Participate in Research: Using Patient Reported Outcome Measures (PROMs) to develop a snapshot of cleft outcomes in New Zealand

As part of our Cleft Research Centre at the University of Canterbury, we are using the CLEFT-Q patient reported outcome measures to develop a snapshot of how people affected by cleft in New Zealand feel about their speech, and overall wellbeing. We are using this information to understand what usually goes well for people with cleft as well as to recognise what people with cleft find more challenging and may benefit from additional support with. We will be able to compare information from New Zealand with information from Australia* and other parts of the world to see whether strengths and challenges for people with cleft in New Zealand are the same or different to other places. We will then use this knowledge to develop a set of recommendations to support people with cleft in New Zealand and Australia*.

If you are a person who was born with a cleft, are living in New Zealand, and are aged 12 or over (including adults), we would like to invite you to please complete our short online survey. The survey involves reading a series of patient reported outcome measure statements (PROMs) and selecting how much you agree or disagree with each one – for example “I like being with other people”. You can find more information about the research and complete the survey here.

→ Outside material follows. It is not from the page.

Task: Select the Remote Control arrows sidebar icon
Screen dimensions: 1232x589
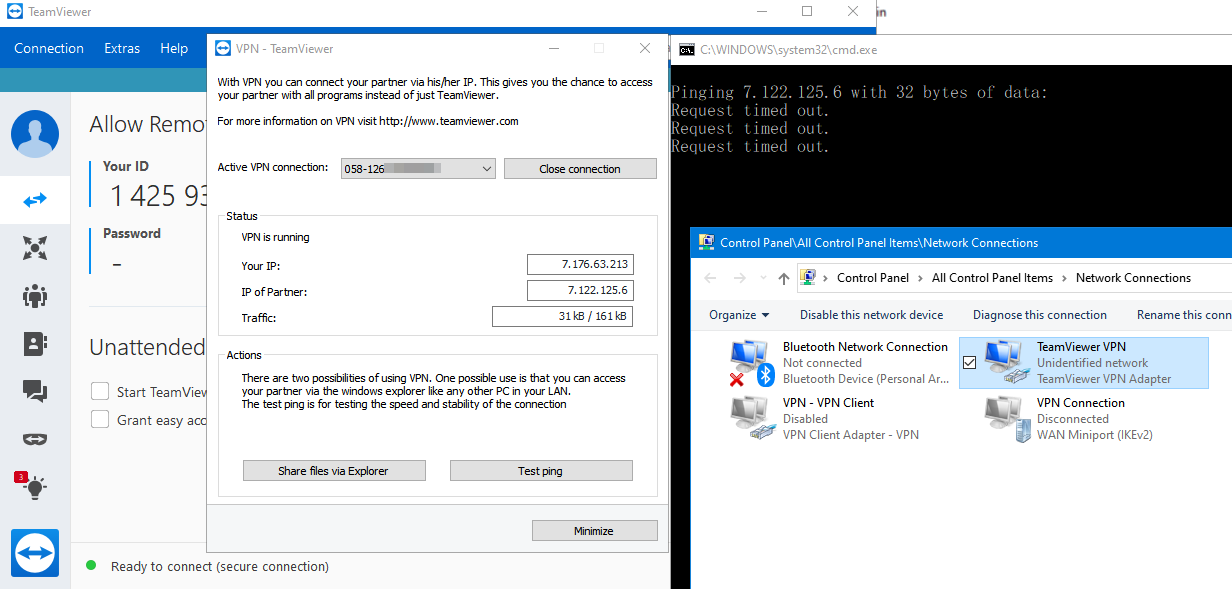Action: (35, 200)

If you have already been asked to complete the survey by your cleft team at a recent appointment, there is no need to complete the survey again.

As a thank you for your time, you will have the option to enter a monthly prize draw to win a $50 gift voucher.

This study has been approved in New Zealand by the Health and Disability Ethics Committee (HDEC) and the University of Canterbury Human Research Ethics Committee (HREC).

If you have any questions about the research, please email kenny.ardouin@pg.canterbury.ac.nz.

*As part of this study, we are also currently seeking ethical approval from the Sydney Children’s Hospital Network Human Research Ethics Committee (SCHN HREC) to collect data from some parts of Australia (at this stage, Sydney and surrounding areas) to offer a comparison between Australia and New Zealand, and of Australasia with the rest of the world. Once ethical approval to commence in Australia has been received, eligible Australian participants will be contacted directly by mail or email via their cleft team with information on how to participate in the study.